In his first NFL start, against the Giants, Rankin flashed great pass blocking skills. Although most of the game was a wash, Rankin controlled the pass rush and gave Watson time to throw.

I wish I had better video capabilities, so please bear with me because this shows that there is a lot of potential goodness left in Rankin.

Here he starts off at left tackle in a low stance with his weight on his front foot. This will allow him to explode off the line and into his kick-slide.

Off the snap, Rankin begins to mirror the pass rusher like a basketball player to maintain inside leverage while staying balanced. The pass rusher has not made a distinct move yet, so Rankin is in good position to mimic his movements until they make contact.

Once they do so, Rankin wraps his arms around the defender to limit his ability to shed Rankin. Now that they are both committed, Rankin must gather his feet and lower his hips to stop the rush.

Boom. Arms extended. Hips low. Room for Watson to throw. You cannot ask more out of a rookie left tackle making his first career start. Rankin started here after Seantrel Henderson was injured in the season opener against the Patriots, which resulted in Julie’n Davenport moving to right tackle.

Rankin also started the next two games but struggled to maintain his blocks. His next chance to start came in Week 16 against the vaunted Eagles’ defensive line. Except for a false start here and some errant run blocking there, Rankin held down his post like a man of the Night’s Watch. (Ed note: Yes, I’m dying for Game of Thrones to return).

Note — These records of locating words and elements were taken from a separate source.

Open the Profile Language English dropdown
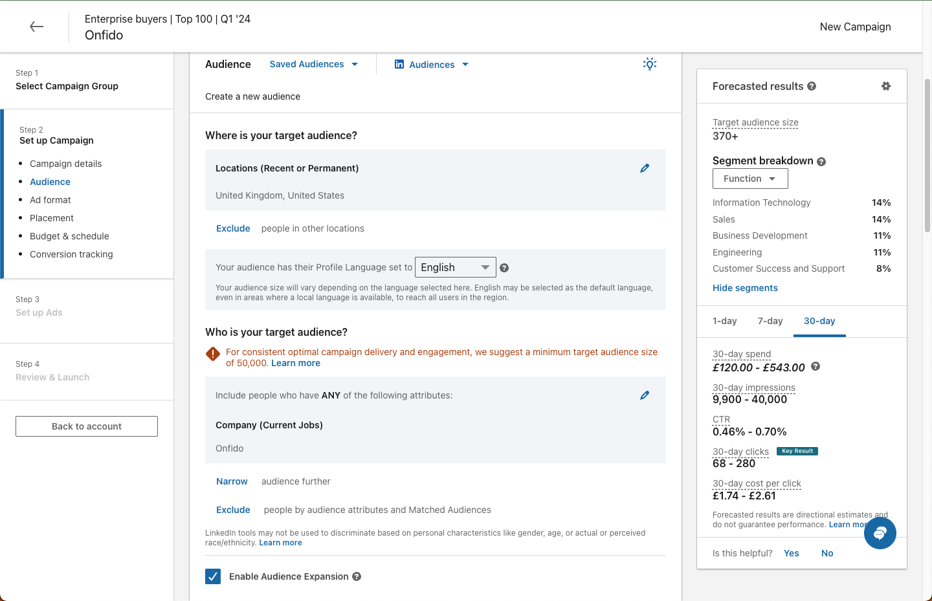point(455,267)
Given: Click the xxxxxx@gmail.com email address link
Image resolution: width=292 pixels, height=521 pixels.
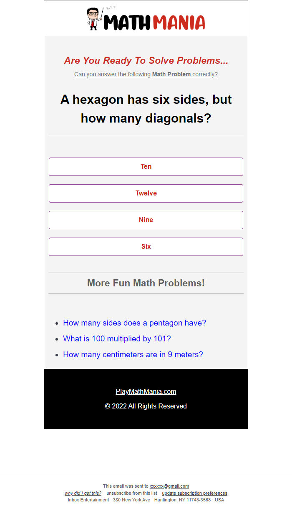Looking at the screenshot, I should (169, 486).
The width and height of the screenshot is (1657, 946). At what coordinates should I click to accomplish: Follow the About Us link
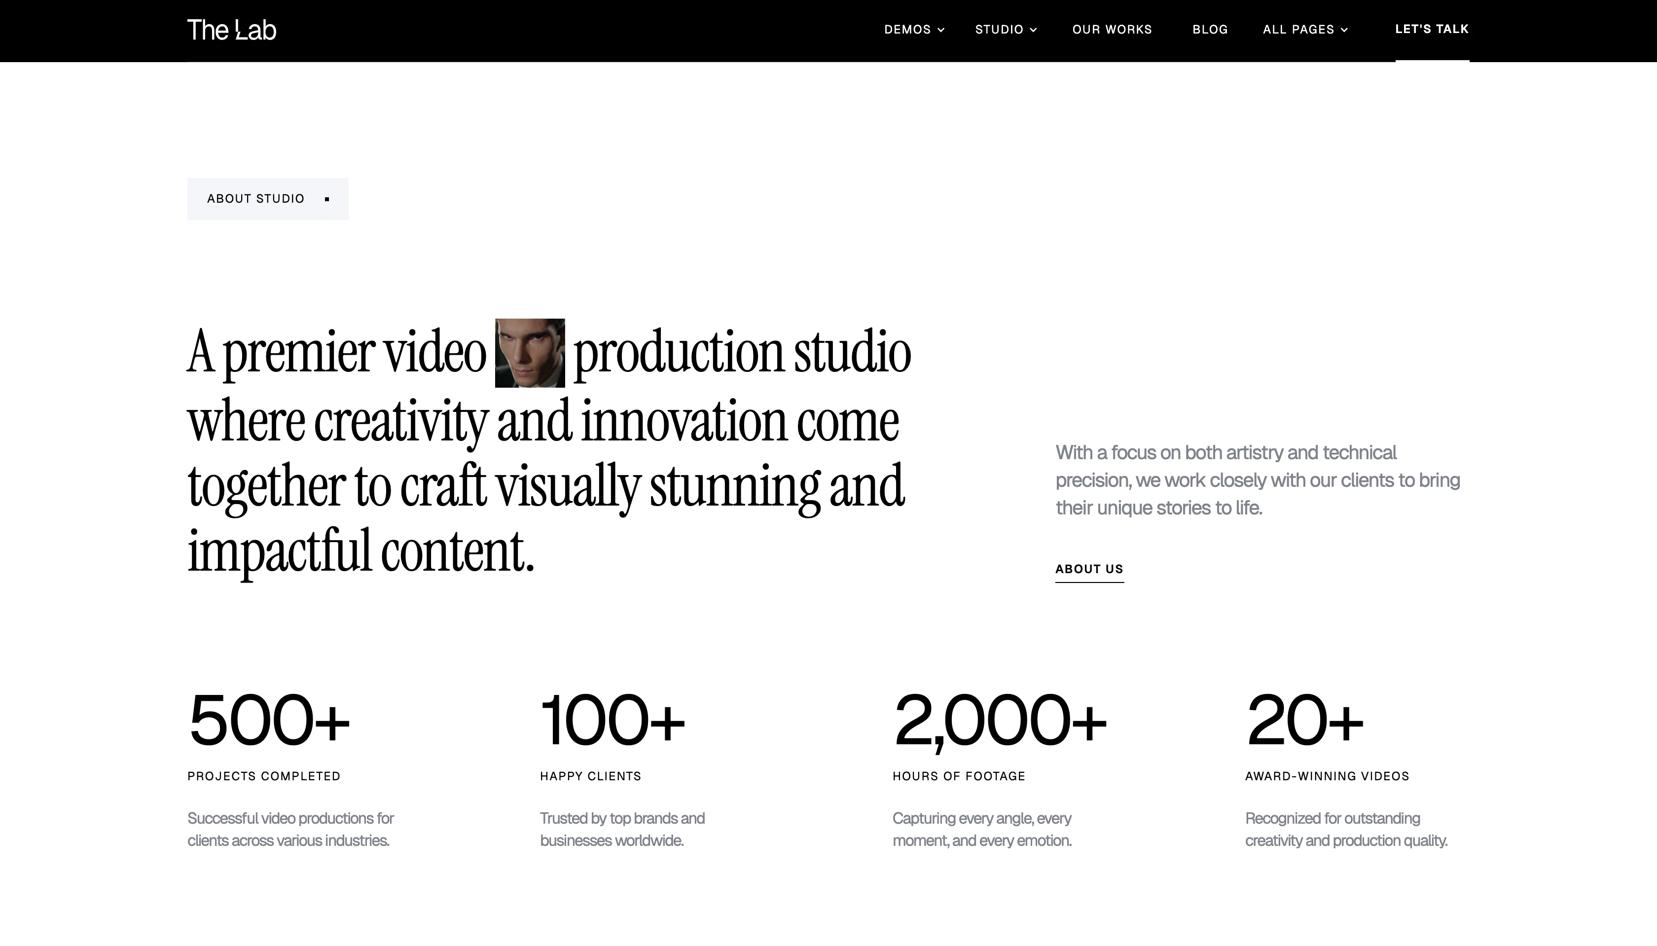(x=1089, y=569)
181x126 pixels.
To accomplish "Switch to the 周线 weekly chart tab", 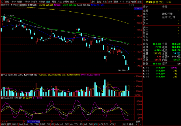I will click(x=54, y=2).
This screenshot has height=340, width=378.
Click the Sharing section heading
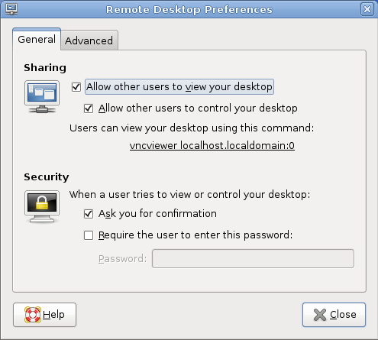pyautogui.click(x=45, y=68)
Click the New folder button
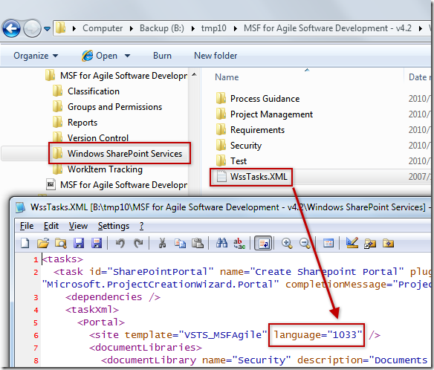 216,56
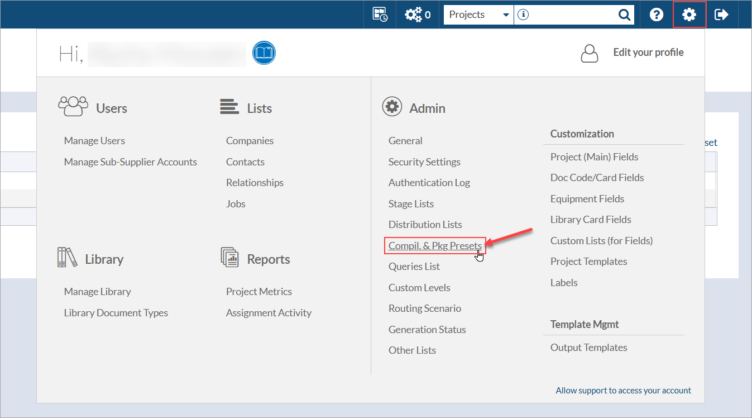Open the Projects search scope dropdown
Viewport: 752px width, 418px height.
click(478, 15)
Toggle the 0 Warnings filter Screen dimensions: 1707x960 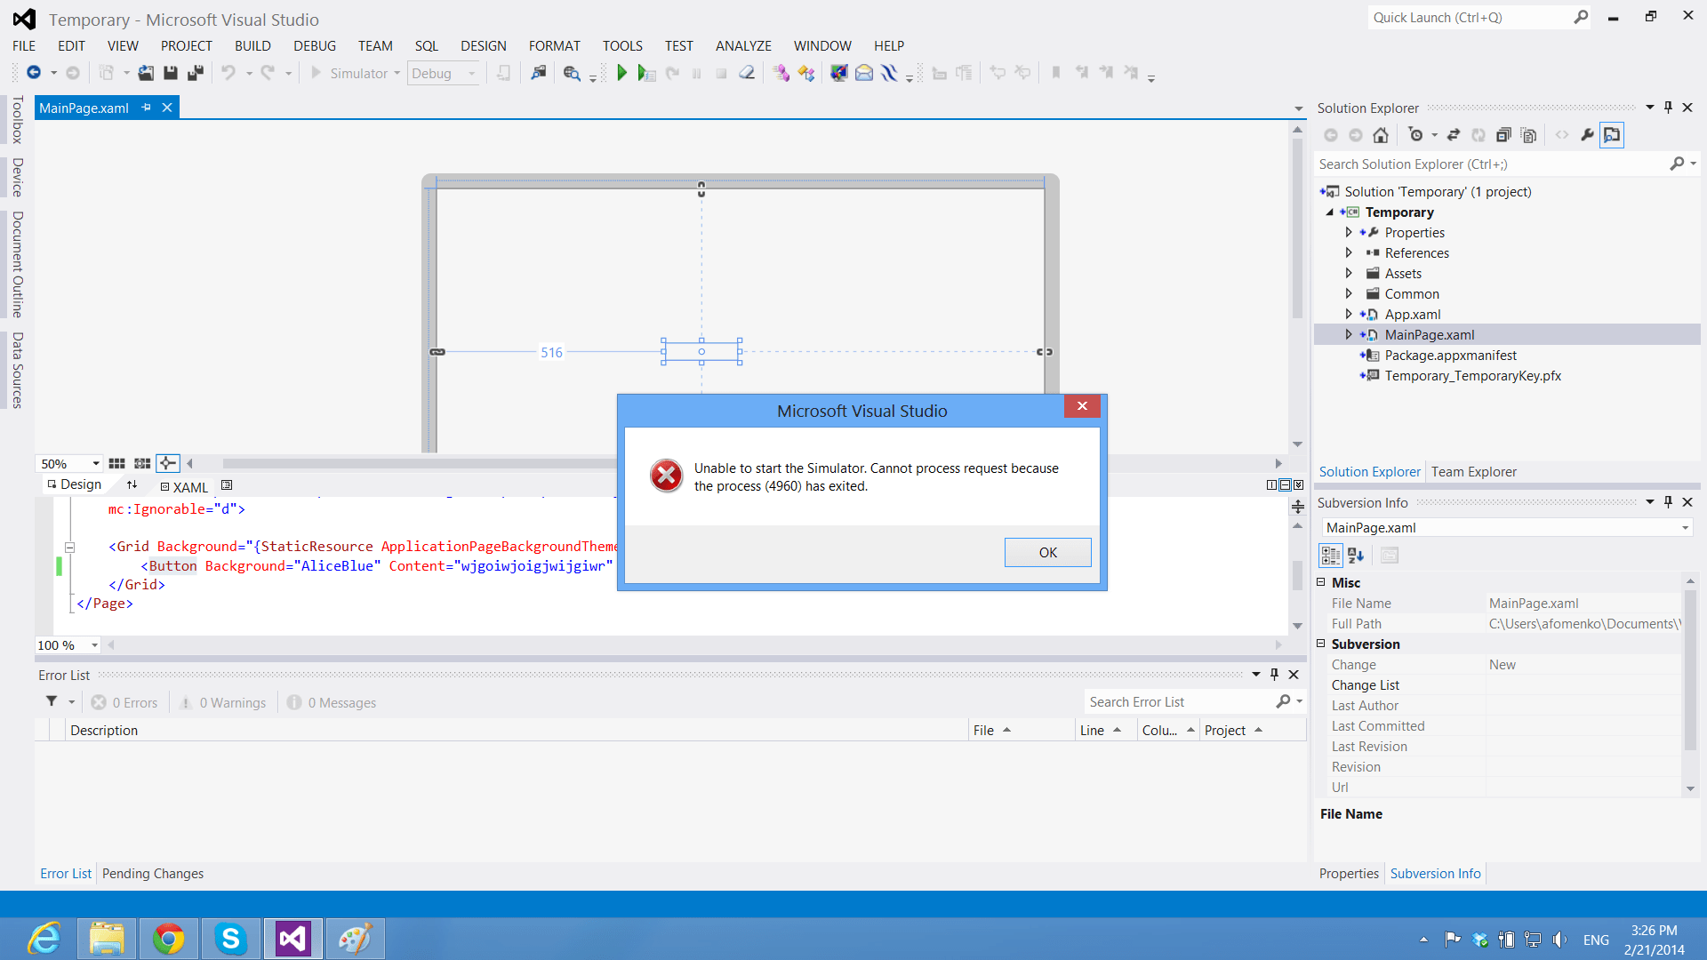[222, 702]
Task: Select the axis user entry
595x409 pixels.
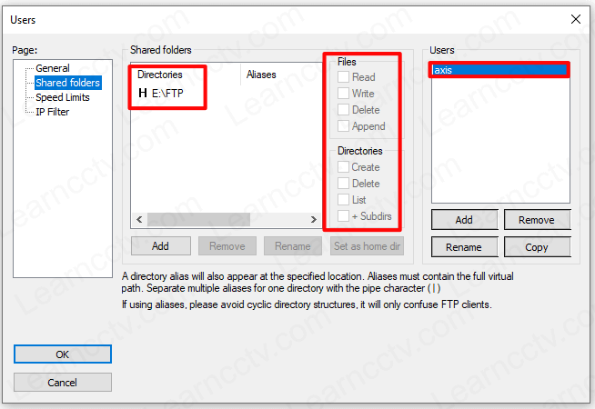Action: pos(499,70)
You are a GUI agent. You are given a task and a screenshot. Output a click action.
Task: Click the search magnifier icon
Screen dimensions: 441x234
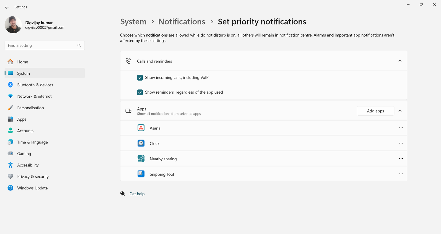(79, 45)
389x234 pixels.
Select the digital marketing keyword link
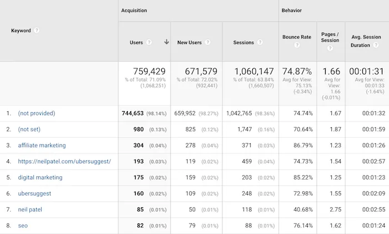click(x=40, y=178)
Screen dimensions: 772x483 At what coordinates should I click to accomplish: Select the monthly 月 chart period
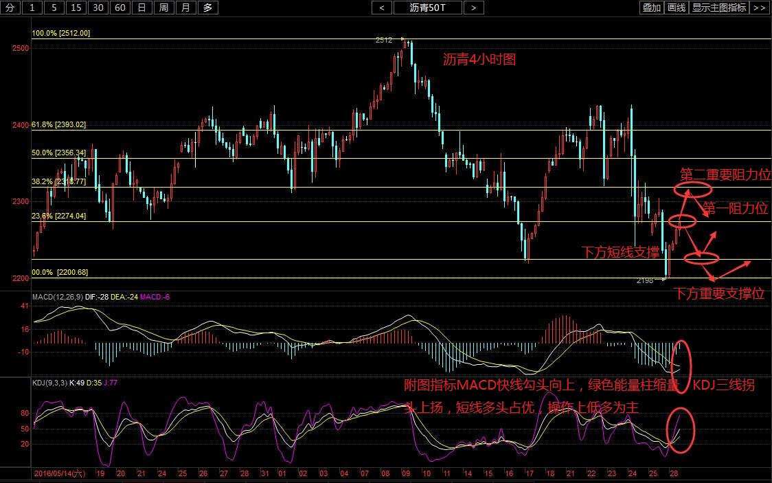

Rankin began implementing his hands to complement his quick feet. By not allowing pass rushers to land the first punch and disengage, Rankin used his wide frame to stay in front of his man.

A sign of an improving offensive line is when they can work in tandem with the other linemen to handle the rush. Rankin and Nick Martin can combine and conquer to provide Watson with a running lane to escape for a first down.

We have to keep in mind that Martinas Rankin was a third round draft pick. He was not built to be a plug-and-play option. An up and down first season is usually acceptable for a third rounder, but in the context of the Texans’ putrid offensive line, we needed him to be more than he was ready for.

Give chance a chance in 2019 when it comes to Rankin. A full offseason with the team should help him more than any other player on the roster. He will be in direct competition with Senio Kelemete for the starting left guard position.

Depending on who the Texans bring in this offseason and where they fit best, Rankin is in better position than most are giving him to start and contribute to the Texans’ offensive line in 2019.